Researchers at several institutions have now been selected to oversee eight mapping centers that will create comprehensive catalogs of candidate functional elements in the human and mouse genomes in an expanded number of cell contexts. These include groups at the Broad Institute; Baylor College of Medicine; the University of Michigan, Ann Arbor; the HudsonAlpha Institute for Biotechnology; the University of Alabama in Huntsville; The Jackson Laboratory; Stanford University; the Altius Institute for Biomedical Sciences; the California Institute of Technology; and the University of California, Irvine.
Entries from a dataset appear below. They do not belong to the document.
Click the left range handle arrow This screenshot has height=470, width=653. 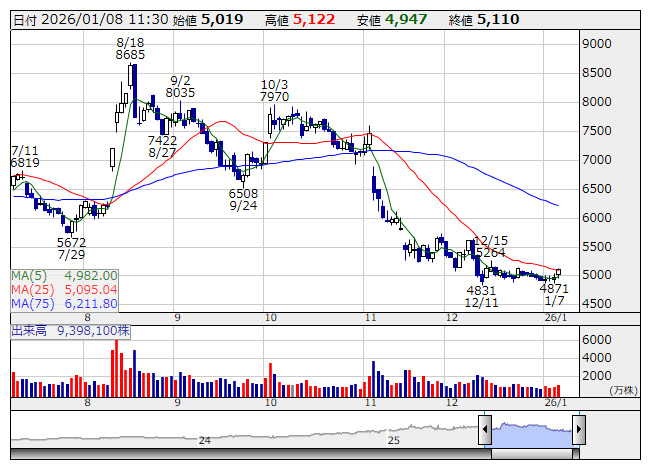point(485,429)
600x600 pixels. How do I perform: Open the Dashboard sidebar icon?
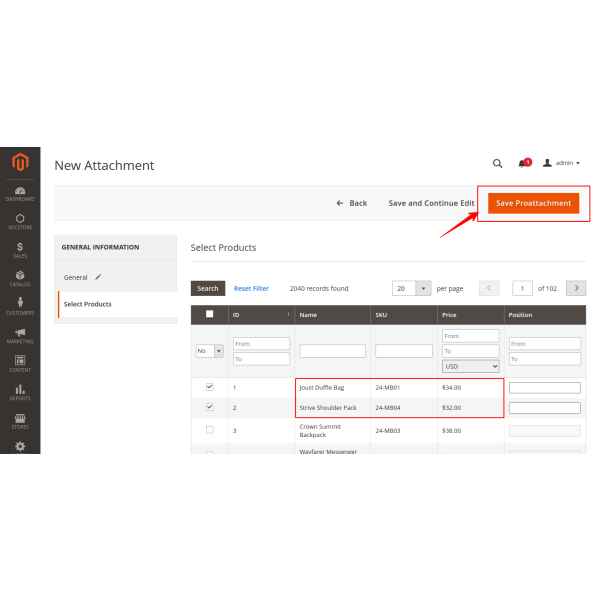pyautogui.click(x=20, y=192)
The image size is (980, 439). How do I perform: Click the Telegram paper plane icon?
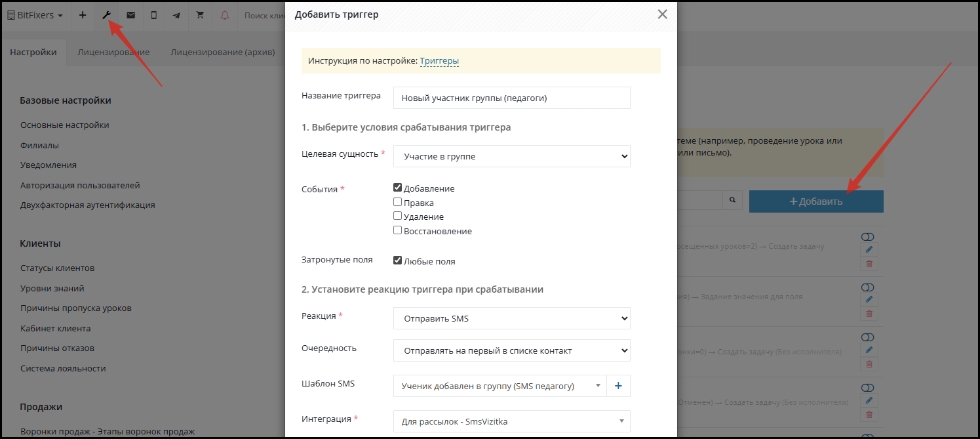click(177, 15)
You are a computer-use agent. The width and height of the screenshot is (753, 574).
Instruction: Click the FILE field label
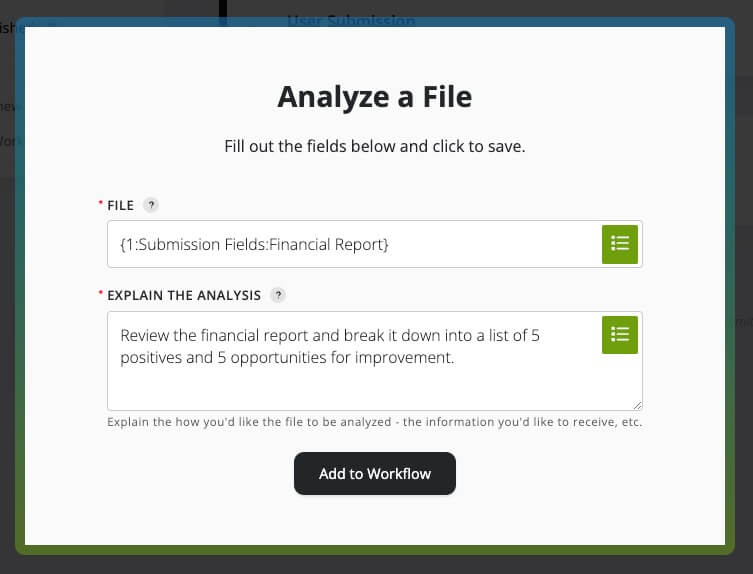click(x=121, y=205)
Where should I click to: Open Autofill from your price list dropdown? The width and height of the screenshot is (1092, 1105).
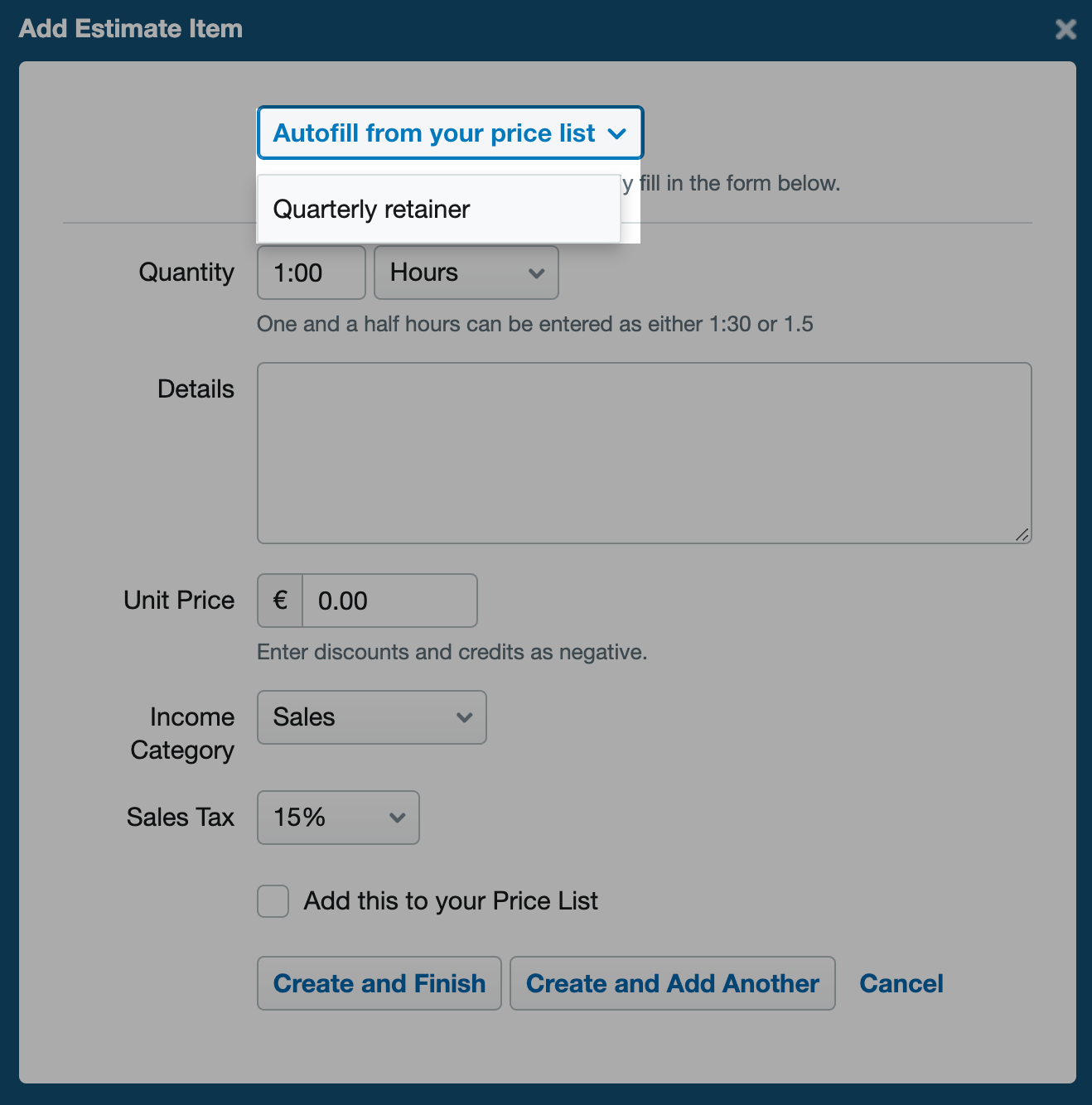click(x=450, y=133)
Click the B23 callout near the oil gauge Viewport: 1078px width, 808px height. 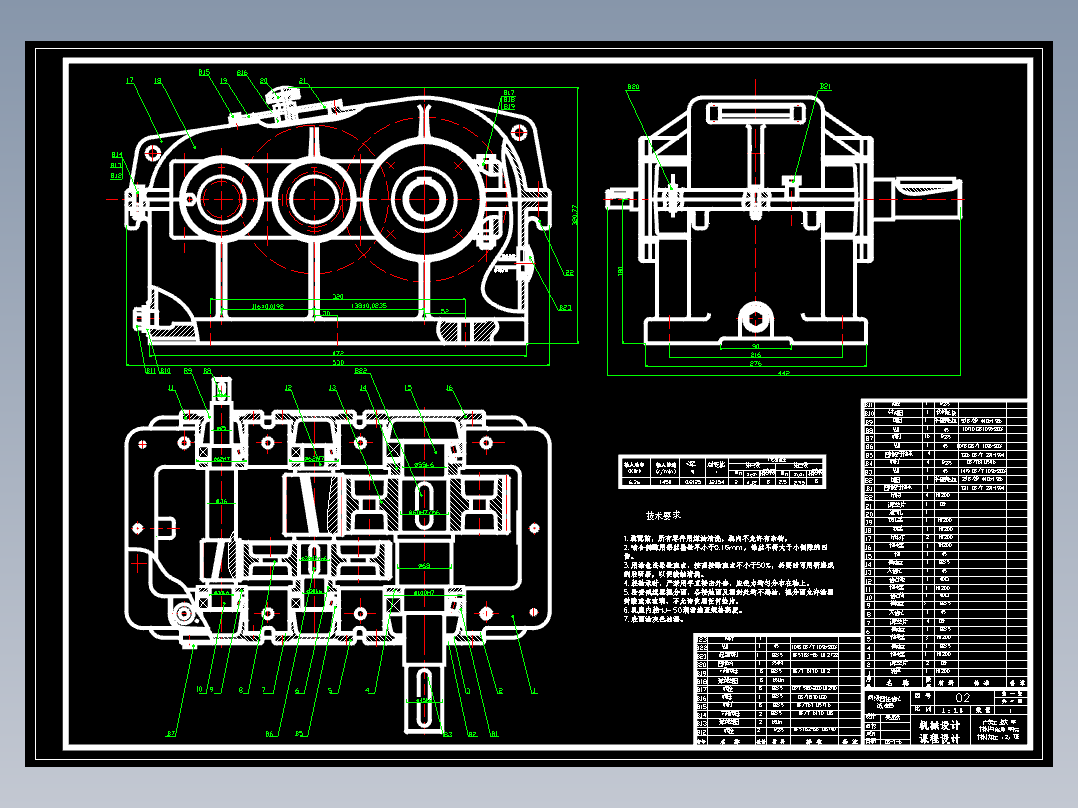click(x=564, y=307)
The NHGRI has also awarded grant funding for five centers that will develop and apply new and generalizable methods for characterizing candidate functional elements identified using ENCODE data. These centers will be run by researchers at the University of California, San Francisco; the University of Washington; Stanford; Cornell University; the Lawrence Berkeley National Laboratory; and the Ludwig Institute for Cancer Research/University of California, San Diego School of Medicine.

Six awards were also issued to groups that plan to develop and use novel statistical, mathematical, and computational methods for improved analysis, visualization, or interpretation of ENCODE data. These include teams at Johns Hopkins University; the Sloan Kettering Institute for Cancer Research; Harvard University; Brigham and Women's Hospital; Stanford; Washington University; the University of Utah; and the University of California, Los Angeles.

The NHGRI has also committed funding for a data coordinating center at Stanford and a data analysis center housed at the University of Massachusetts, Amherst and Yale University.

"ENCODE has created high-quality and easily accessible sets of data, tools, and analyses that are being used extensively in studies to interpret genome sequences and to understand the consequence of genomic variation," Elise Feingold, a program director in the division of genome sciences at the NHGRI, said in a statement. "These awards provide the opportunity to strengthen this foundation by expanding the breadth and depth of the resource."